[Stored data entries]
◇ ◇ ◇

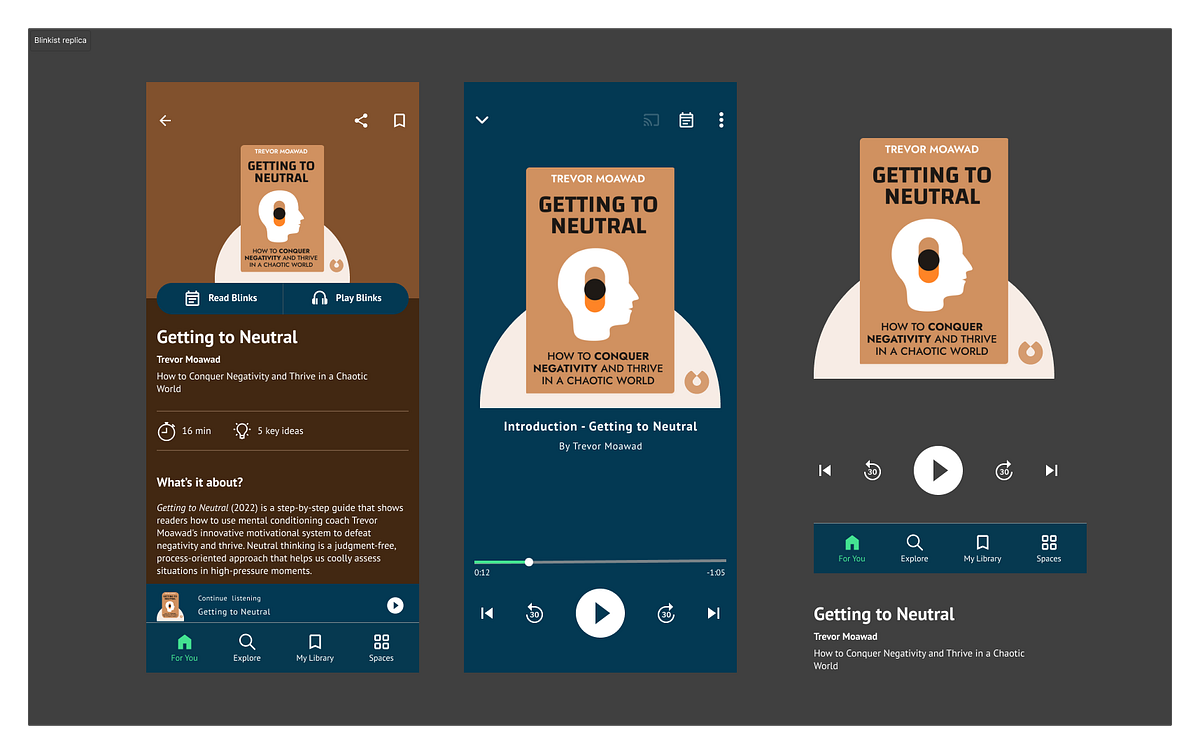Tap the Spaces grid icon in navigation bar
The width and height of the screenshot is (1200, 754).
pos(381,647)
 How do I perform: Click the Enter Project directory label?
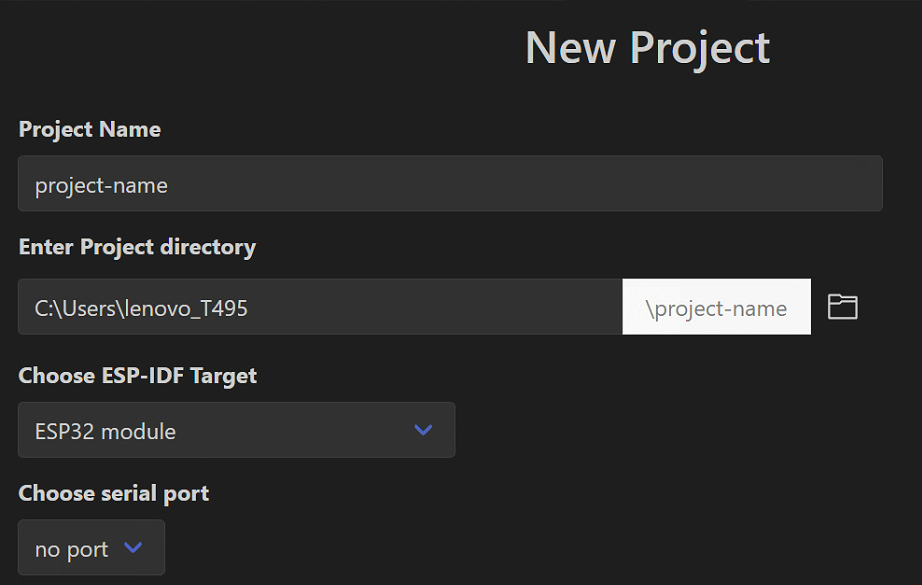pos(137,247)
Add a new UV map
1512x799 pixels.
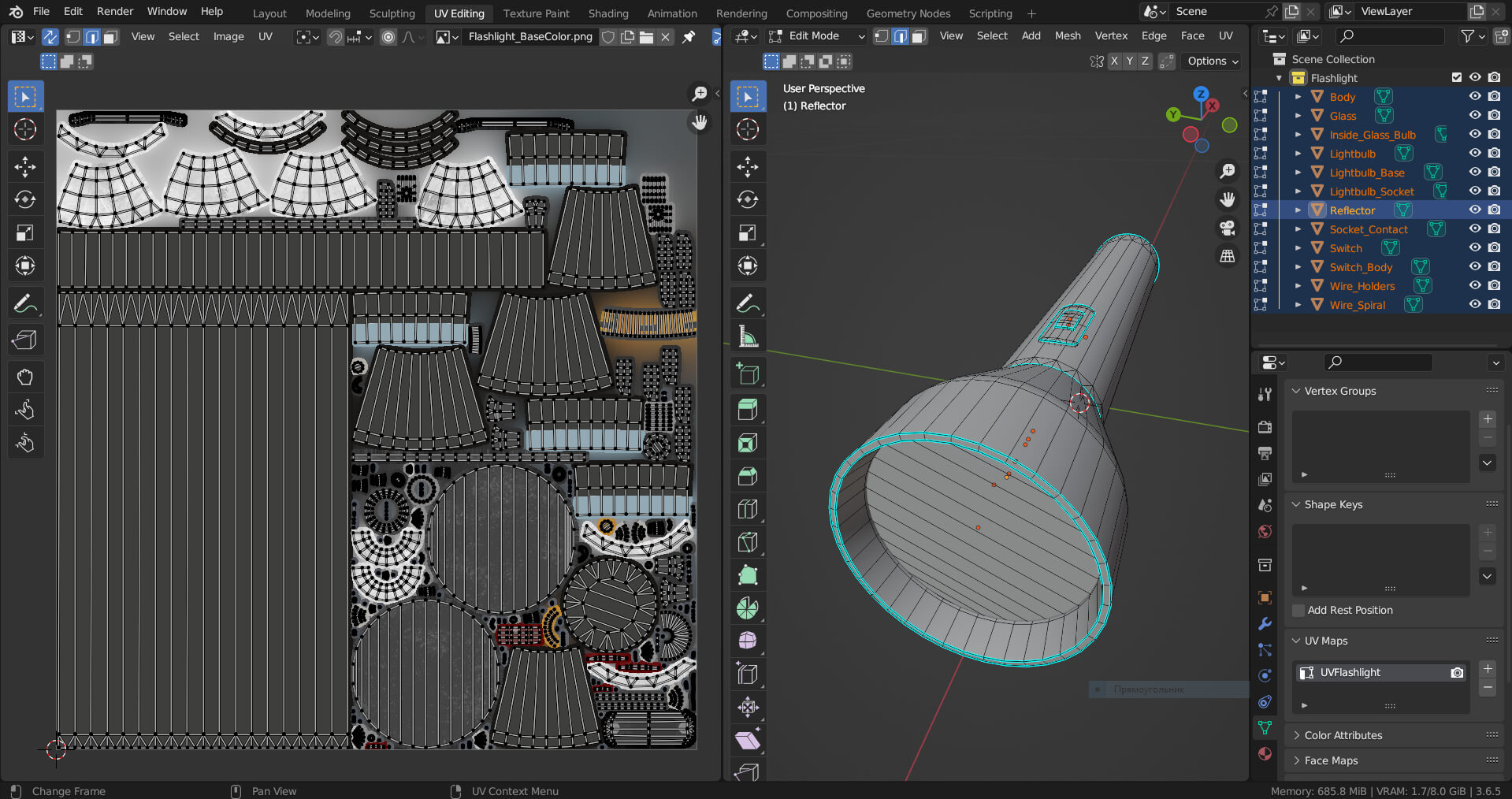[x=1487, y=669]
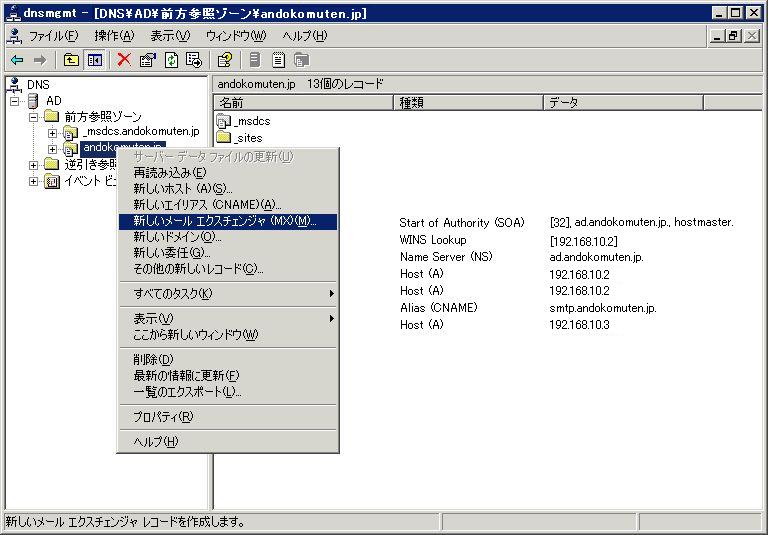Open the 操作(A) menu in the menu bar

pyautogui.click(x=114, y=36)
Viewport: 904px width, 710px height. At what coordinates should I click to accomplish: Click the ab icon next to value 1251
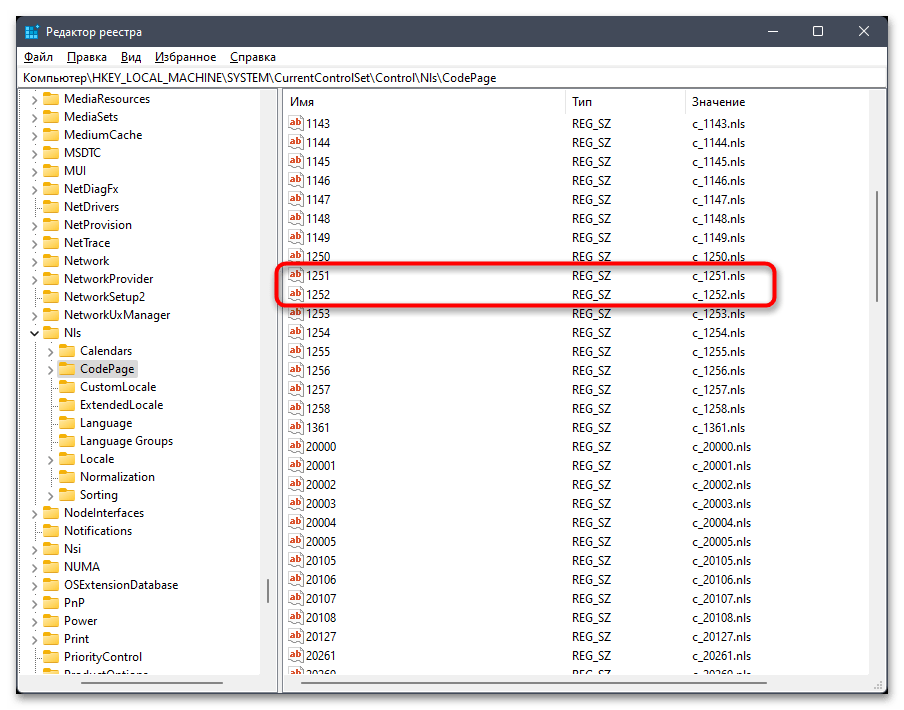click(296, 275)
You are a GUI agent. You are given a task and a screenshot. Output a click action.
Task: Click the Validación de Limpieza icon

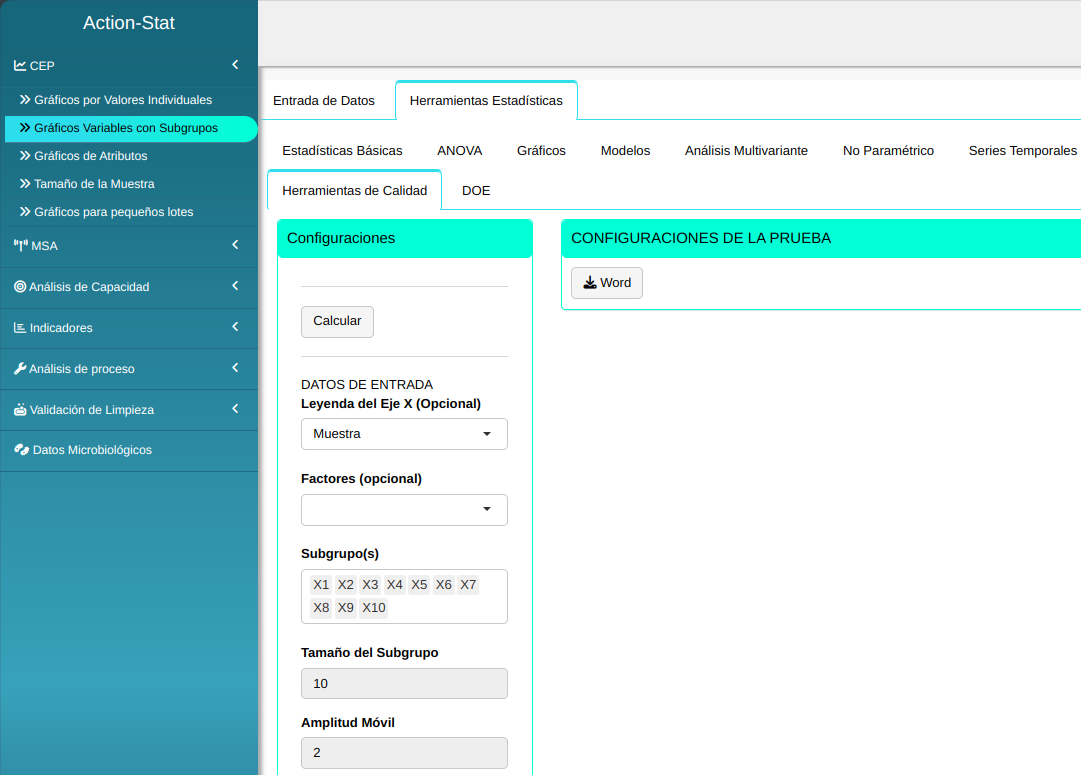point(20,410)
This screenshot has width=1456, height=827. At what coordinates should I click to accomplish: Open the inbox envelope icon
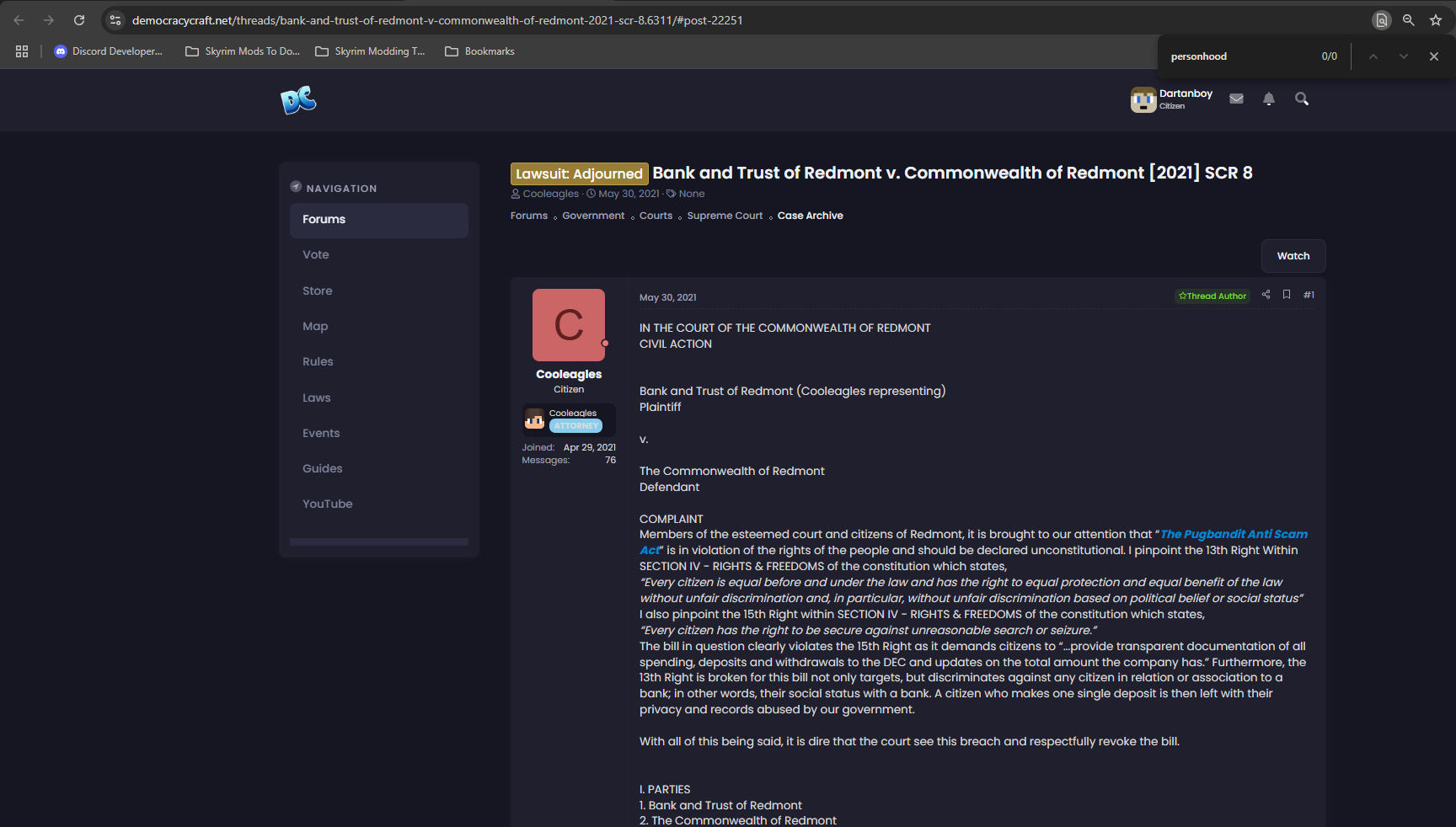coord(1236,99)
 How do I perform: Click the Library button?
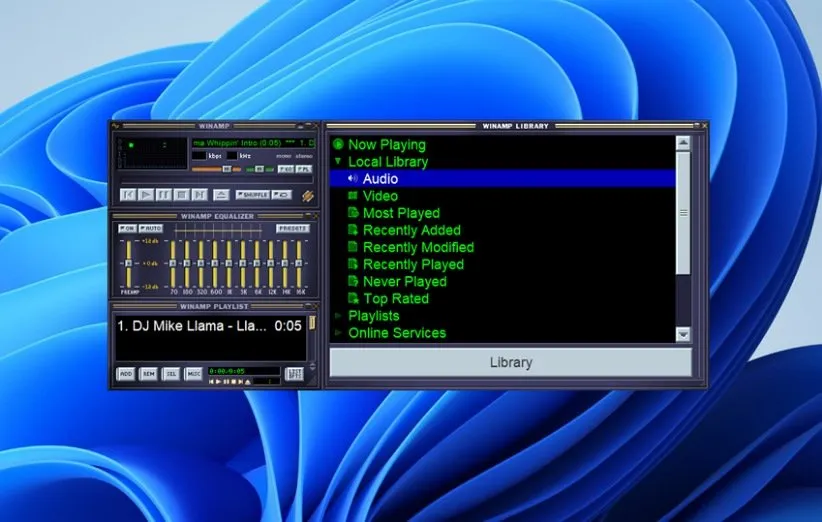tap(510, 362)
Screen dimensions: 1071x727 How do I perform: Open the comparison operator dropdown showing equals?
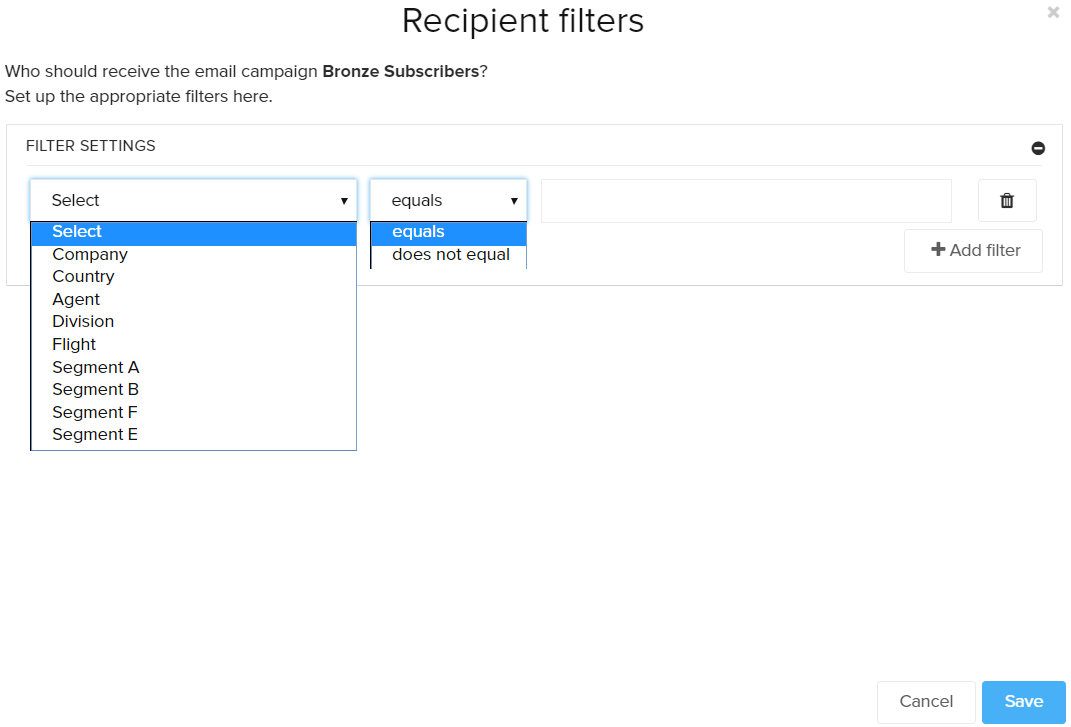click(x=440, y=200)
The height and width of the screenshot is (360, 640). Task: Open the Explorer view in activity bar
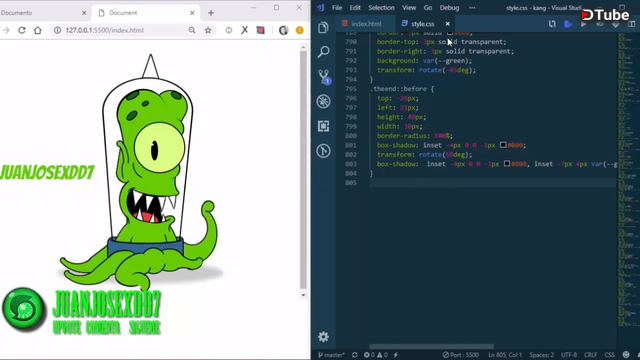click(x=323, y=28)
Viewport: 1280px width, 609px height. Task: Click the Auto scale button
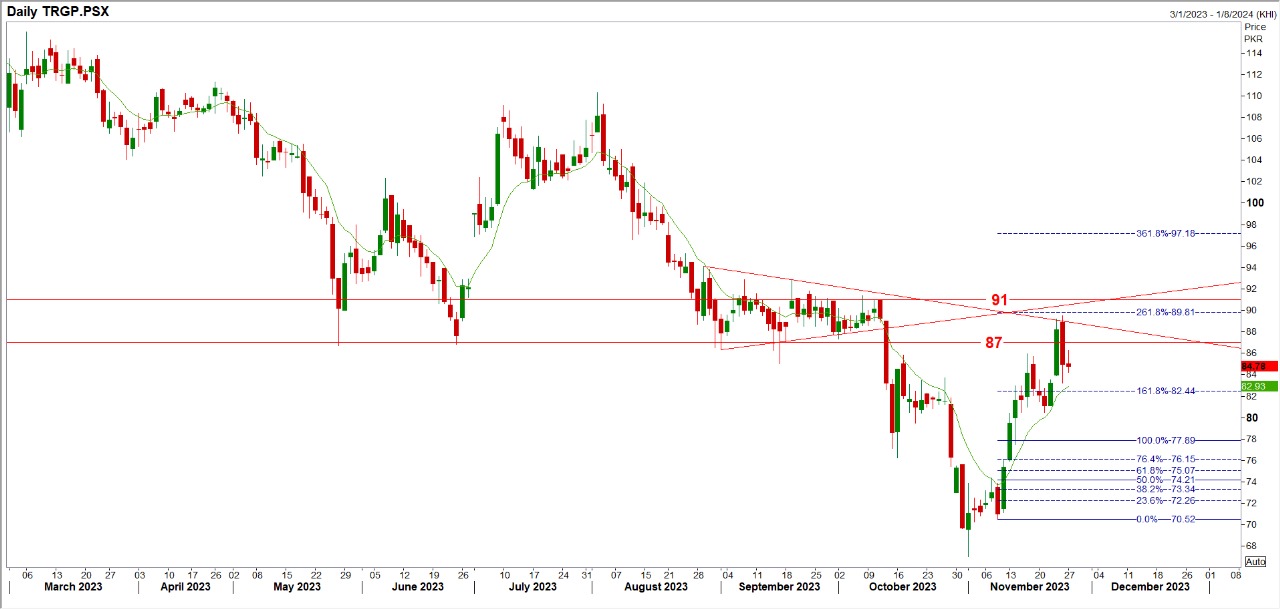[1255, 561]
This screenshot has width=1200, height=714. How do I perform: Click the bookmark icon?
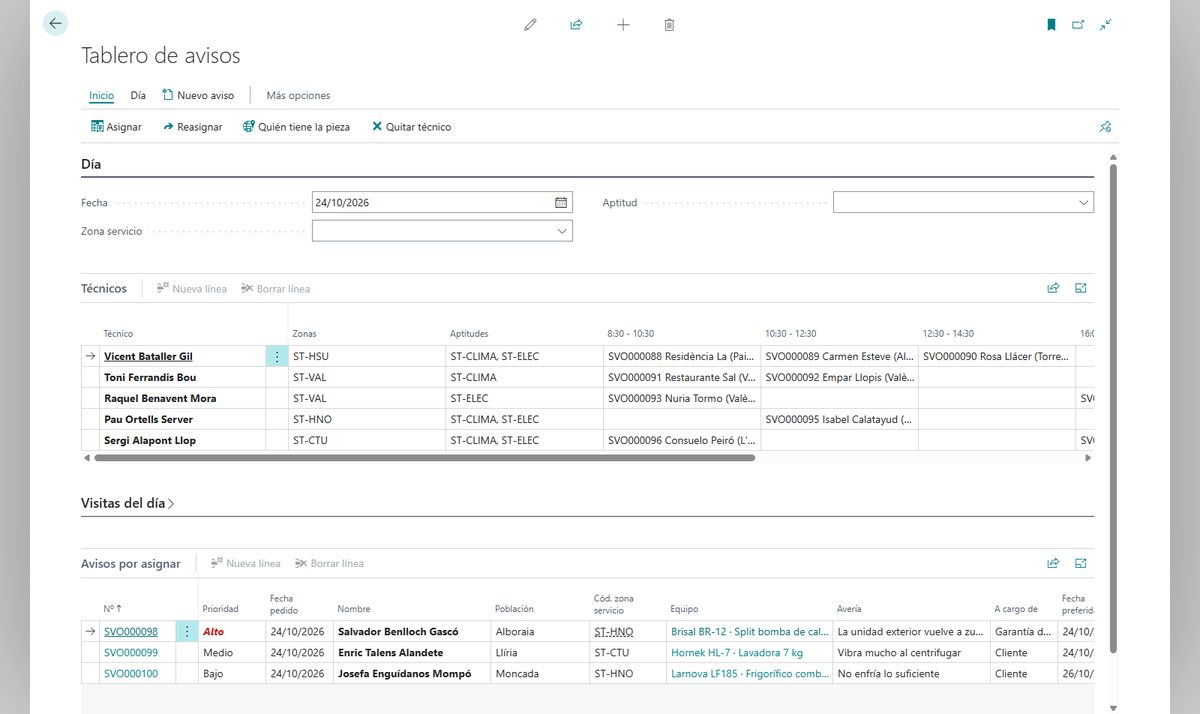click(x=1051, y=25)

◇ ◇ ◇

*Assignment*
Exclude all pictures and reproduce verbatim the lines running from the line that contains "1512x799 pixels." to the end of the data above, both ends included.

*Answer to the problem*
1512x799 pixels.
[x=1487, y=669]
Open the 操作(A) menu in the menu bar

pyautogui.click(x=114, y=36)
Viewport: 904px width, 710px height. At what coordinates should I click to accomplish: Click the ab icon next to value 1251
click(296, 275)
You are a GUI agent. You are given a task and a screenshot. Output a click action.
Task: Click the Validación de Limpieza icon

point(20,410)
This screenshot has width=1456, height=827. At what coordinates should I click to accomplish: Open the inbox envelope icon
coord(1236,99)
 How do I perform: Click the Library button?
tap(510, 362)
Screen dimensions: 1071x727 How do I perform: Open the comparison operator dropdown showing equals?
click(x=440, y=200)
The height and width of the screenshot is (360, 640). Task: Open the Explorer view in activity bar
click(x=323, y=28)
Viewport: 1280px width, 609px height. Task: Click the Auto scale button
[1255, 561]
This screenshot has width=1200, height=714. How do I perform: Click the bookmark icon?
click(x=1051, y=25)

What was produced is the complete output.